I've long thought of, and described, life raising my son Charlie as, indeed, a journey. It's not to be done as a series of sprints; it's rather a marathon, or, indeed, one of those mega-marathon-triathlon-test-your-Herculean-endurance kind of experiences. It's not a race: We're all on this long road together, and some will get to certain points much more quickly, and with fewer obstacles---mud puddles, bends in the road with signs that make no sense, hills and rocks and poison ivy, mini-ditches you sometimes only see after you're in them and your shoe is wet down to the sock.

Jim and I always try to keep Charlie moving, regardless, and to keep motoring ourselves. I guess you could say we've currently found ourselves on a part of the road that's sorely in need of being repaved. It's rife with potholes and there's bits of suspicious gravel everywhere.

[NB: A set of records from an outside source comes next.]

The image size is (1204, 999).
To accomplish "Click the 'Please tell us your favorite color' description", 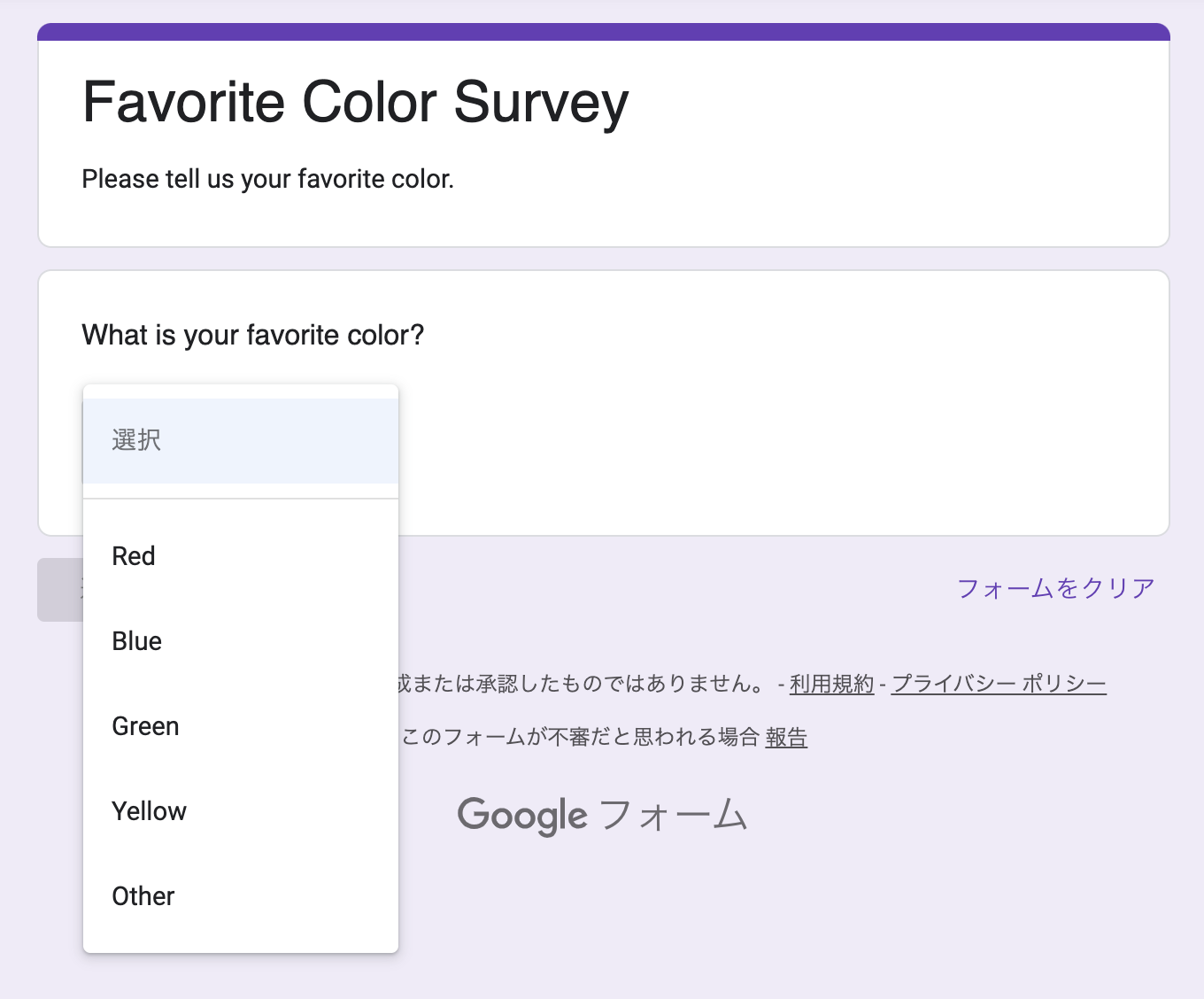I will 267,179.
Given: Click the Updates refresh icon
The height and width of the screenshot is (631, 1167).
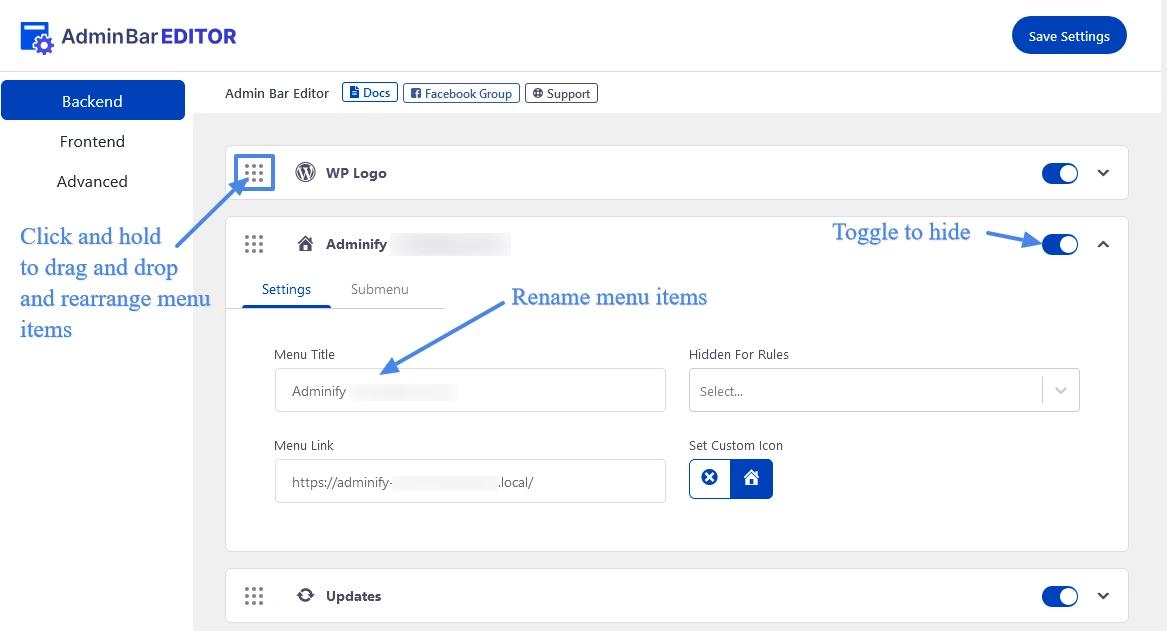Looking at the screenshot, I should click(x=305, y=595).
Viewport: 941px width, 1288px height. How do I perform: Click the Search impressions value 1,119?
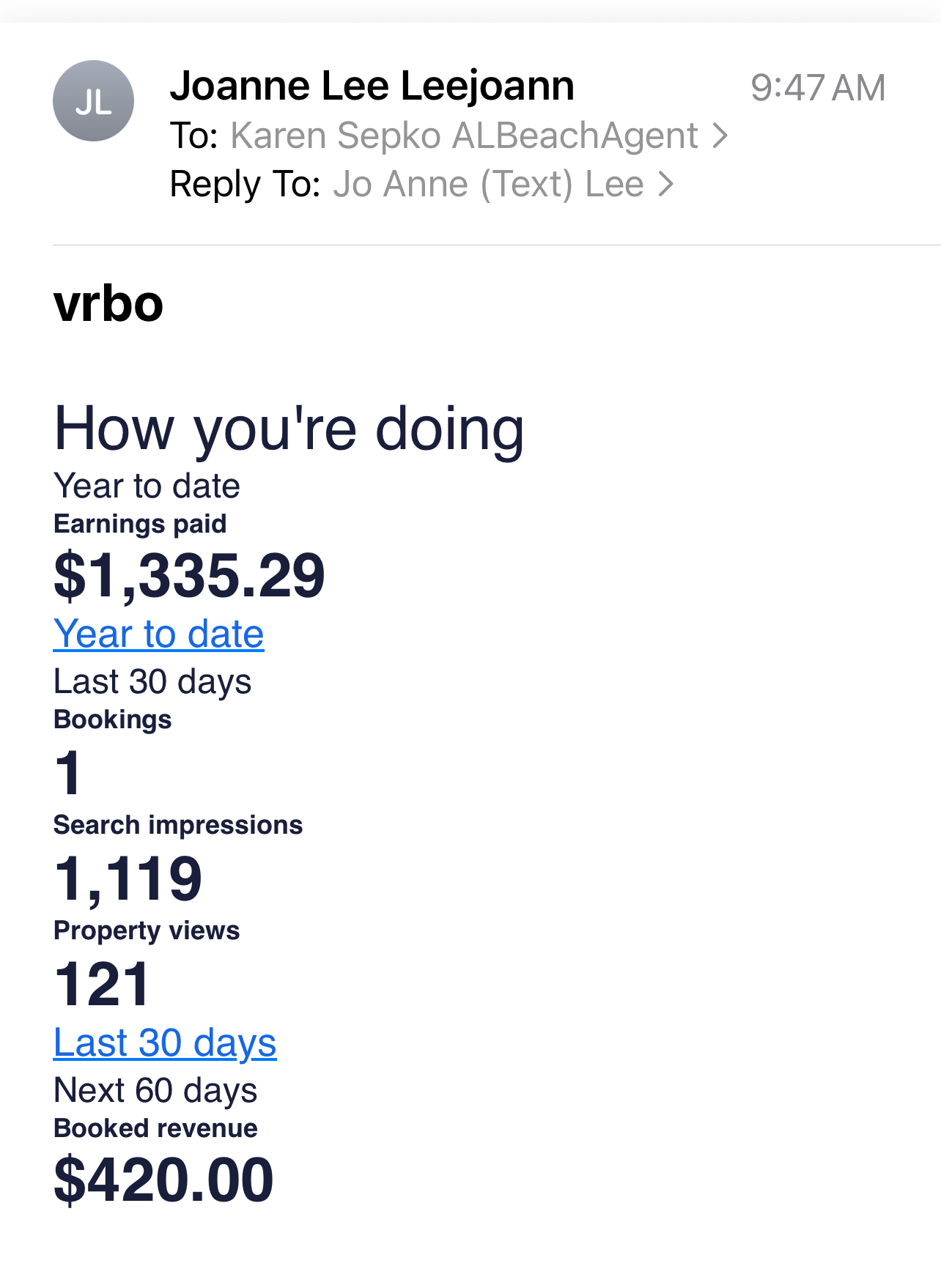128,878
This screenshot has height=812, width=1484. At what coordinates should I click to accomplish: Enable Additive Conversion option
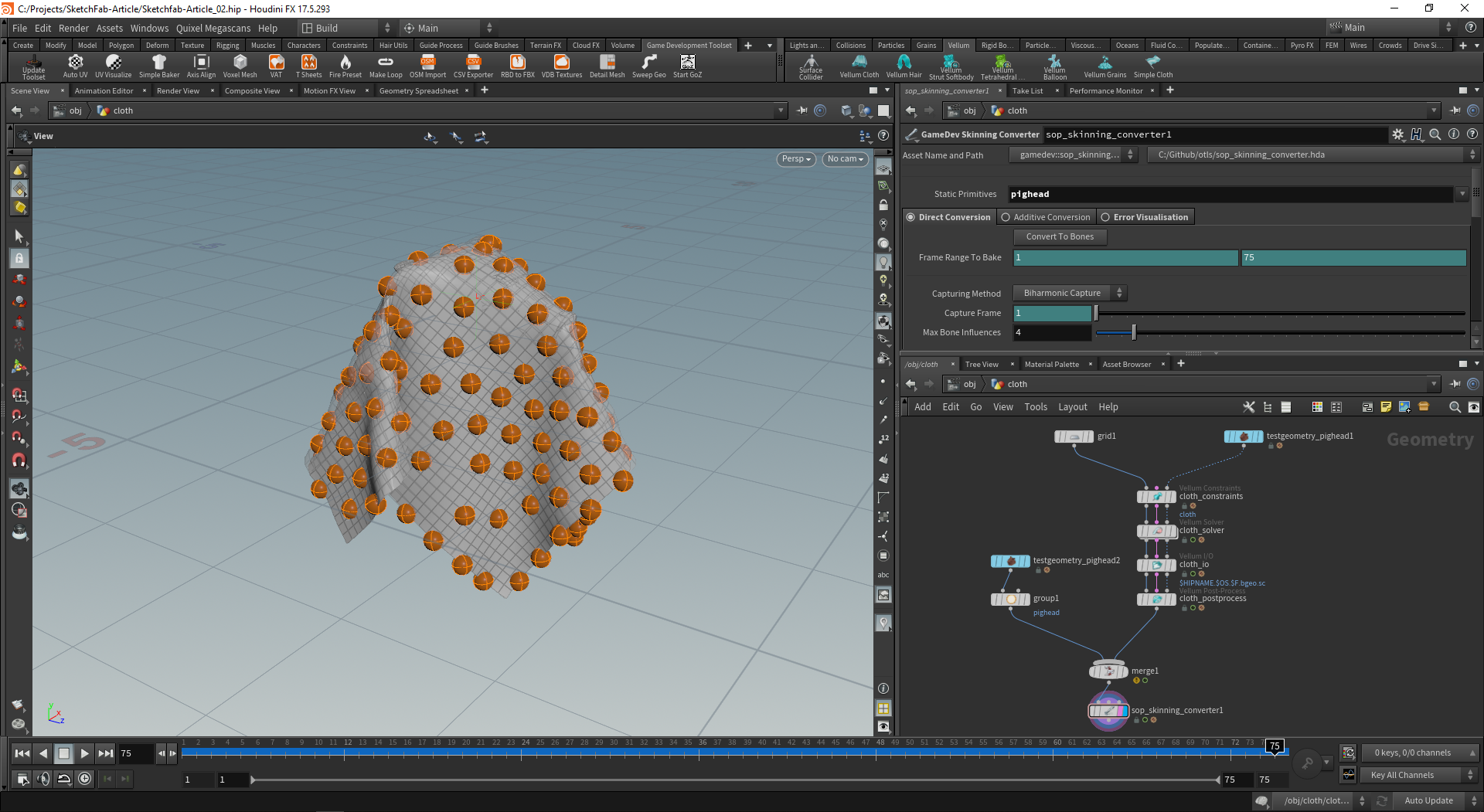pyautogui.click(x=1006, y=217)
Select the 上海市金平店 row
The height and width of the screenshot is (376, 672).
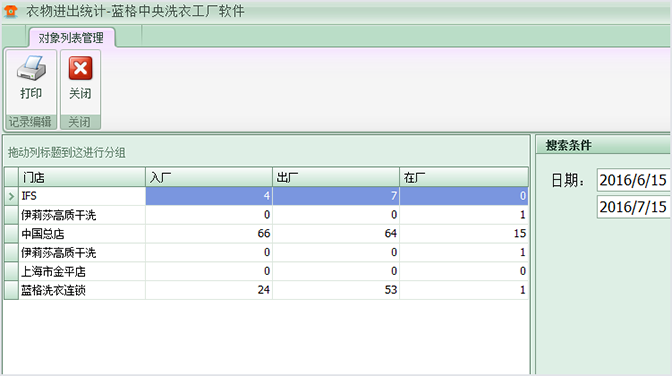266,271
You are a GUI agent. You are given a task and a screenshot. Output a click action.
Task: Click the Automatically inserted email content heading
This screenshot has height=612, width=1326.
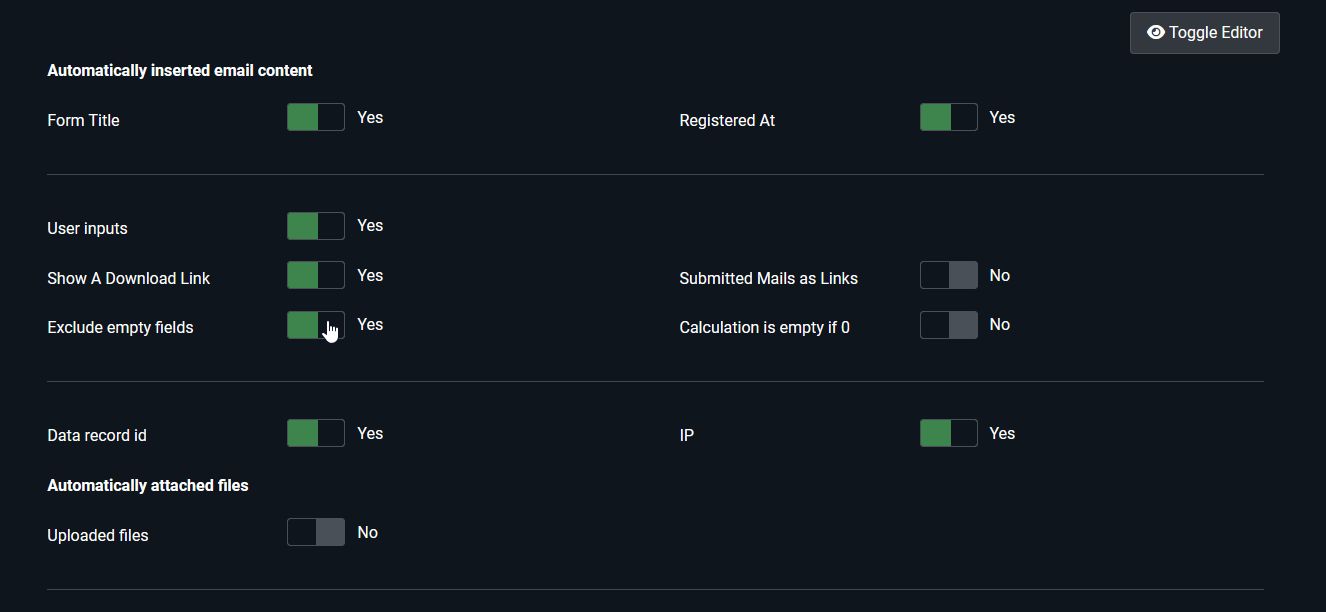click(180, 70)

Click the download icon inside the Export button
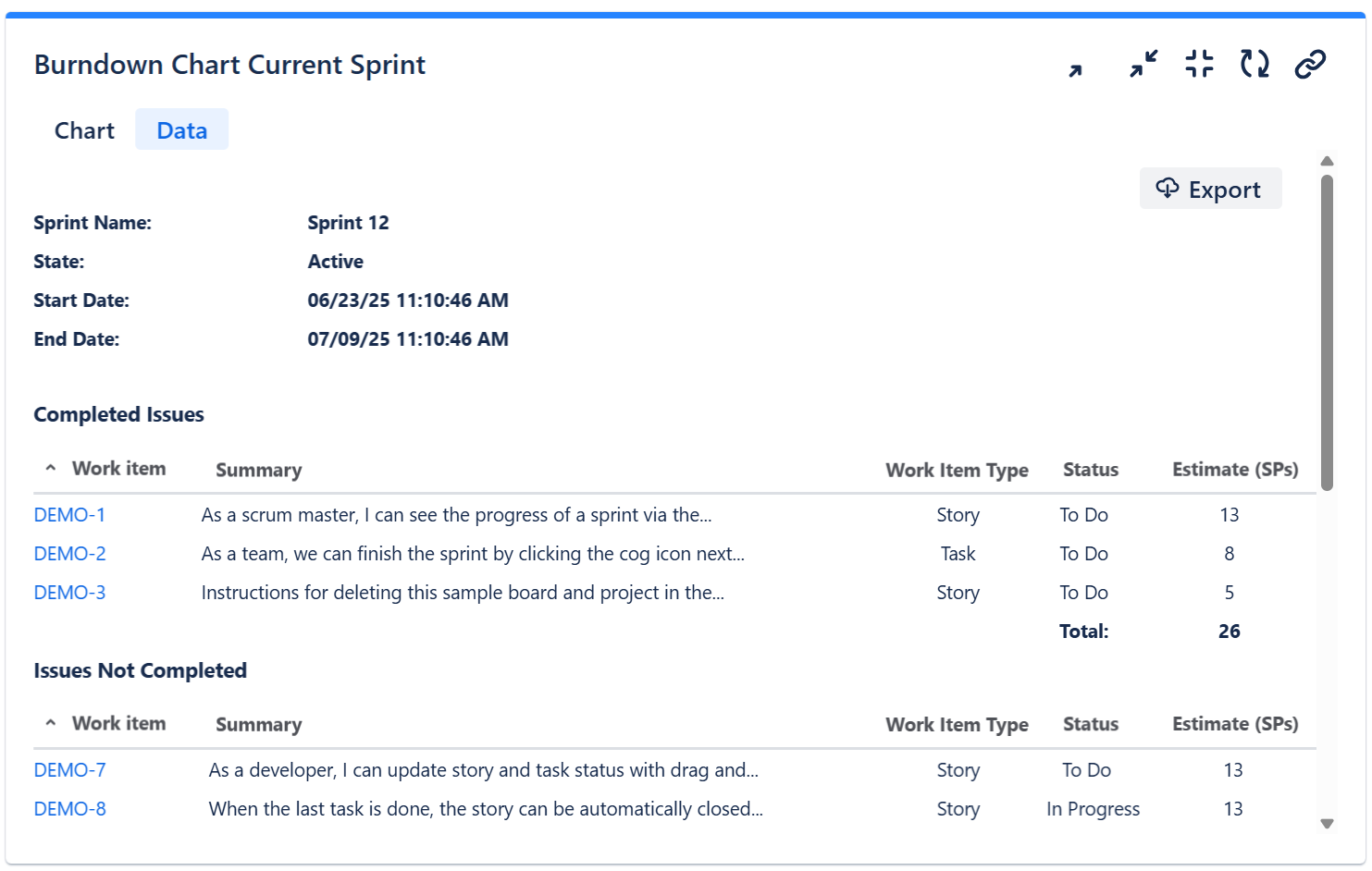click(x=1168, y=189)
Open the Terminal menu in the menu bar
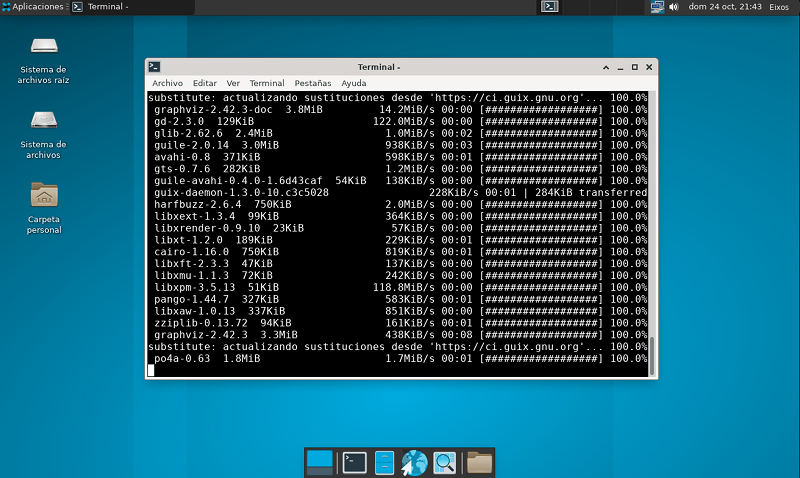This screenshot has width=800, height=478. [x=267, y=83]
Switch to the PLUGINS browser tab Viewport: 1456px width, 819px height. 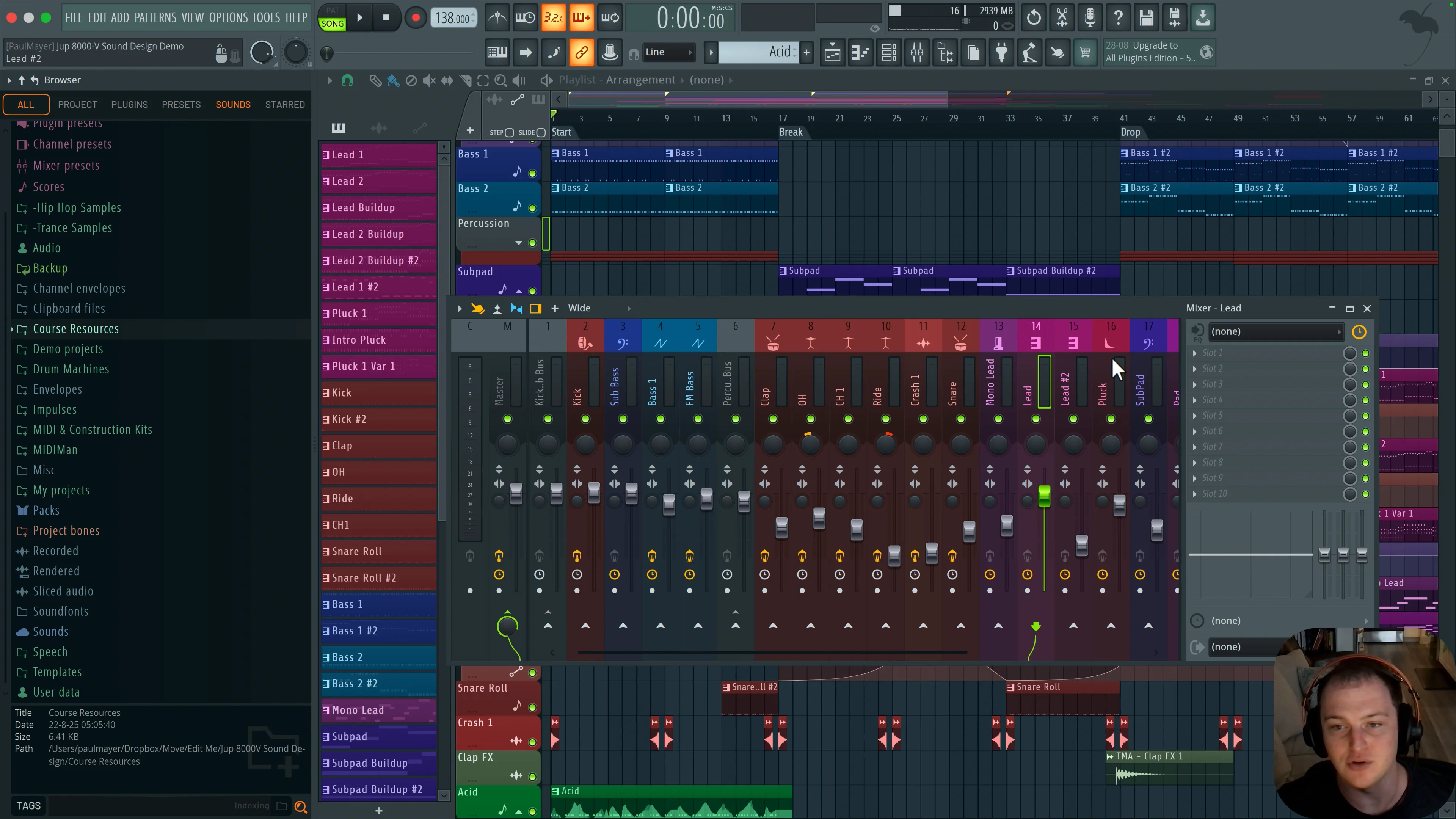(129, 104)
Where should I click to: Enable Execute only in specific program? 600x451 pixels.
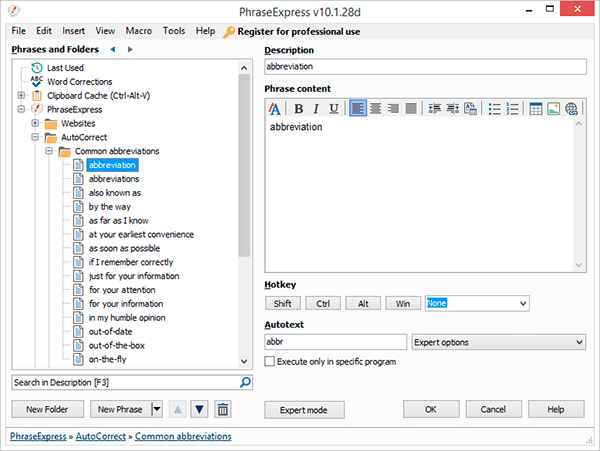click(269, 361)
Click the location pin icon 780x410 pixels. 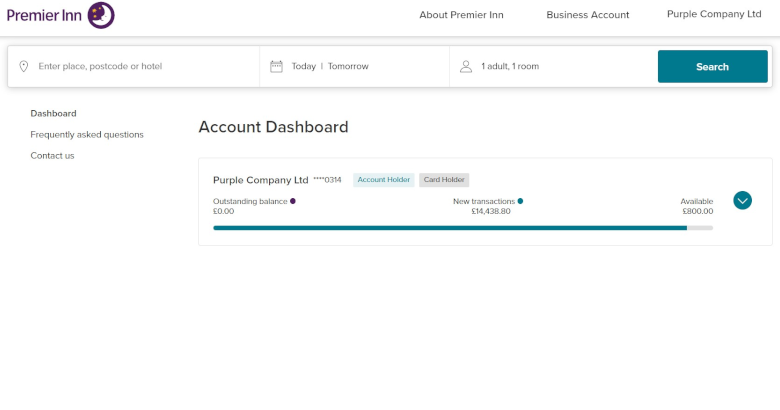click(x=25, y=67)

There's signage, but just arrows, and no indication of where we're going, of the distances we have still to travel. And it's not only uphill, but it's getting steeper and dustier (which is a big problem for me with my contact lenses).

So we know how it feels when you've your back against the wall and have to do "anything" to help your child, be they unsubstantiated "treatments" like the use of the drug Lupron, or testing that causes a lot of discomfort, or educational protocol that mean you have to turn your household inside out. The suffering and worry of parents of children on the spectrum described in the recent Chicago Tribune article about Lupron are not simply familiar Jim and me. They're feelings we find ourselves wound up in again and again, as Charlie has gotten older and his challenges and abilities have become more apparent.

Learning more about Dr. Mayer Eisenstein and his Homefirst Health Services practice in yesterday's Chicago Tribune reminded me of how susceptible we parents of kids with disabilities are. Homefirst delivers babies at home and warns that "pediatricians and pharmaceutical companies are harming children with unneeded drugs and vaccines." Homefirst has also lost a $30 million lawsuit filed by the family of a newborn in a wrongful-death suit:

In court records dating back three decades, the families of dead and brain-damaged children repeatedly alleged that doctors who work for Eisenstein made harmful mistakes -- sometimes the same error more than once. His practice also has been dogged by accusations in court records that its offshore malpractice policy was phony.

Despite this history, Eisenstein has cultivated a devoted following as a family doctor who treats patients from birth to old age.

Homefirst applied for Chapter 11 bankruptcy protection after the malpractice suit:

Last July, the judge approved a $1.275 million settlement that Homefirst must divide among six families over seven years. Eisenstein's practice made the first $100,000 payment last September, four months before he opened the autism clinic.

Dr. Eisenstein created the Autism Recovery Clinic, where he has treated autistic children using Lupron; he is "not board-certified in any of the specialties relevant to autism and the use of Lupron, including pediatrics, endocrinology, neurology and psychiatry." And, he said under oath that he was a faculty member at the Hinsdale Hospital Family Practice Residency Program from 1992 to 2003, while a recent hospital administrator has said that he was "never" there.

Like I said, we know how it feels to be frantic to figure out how to help your child, and to be beyond frustrated when the professionals/consultants/"experts" you turn to simply do not seem to have answers; when you try things and they change nothing, or make things first. Parents of autistic kids are a very vulnerable population. We need make our choices with a mixture of savviness, and extreme caution, remembering everything we've learned, and getting on living as we can.

Not that one always remembers to do so in the heat of the moment, as you're putting one put in front of the other on the long, long road.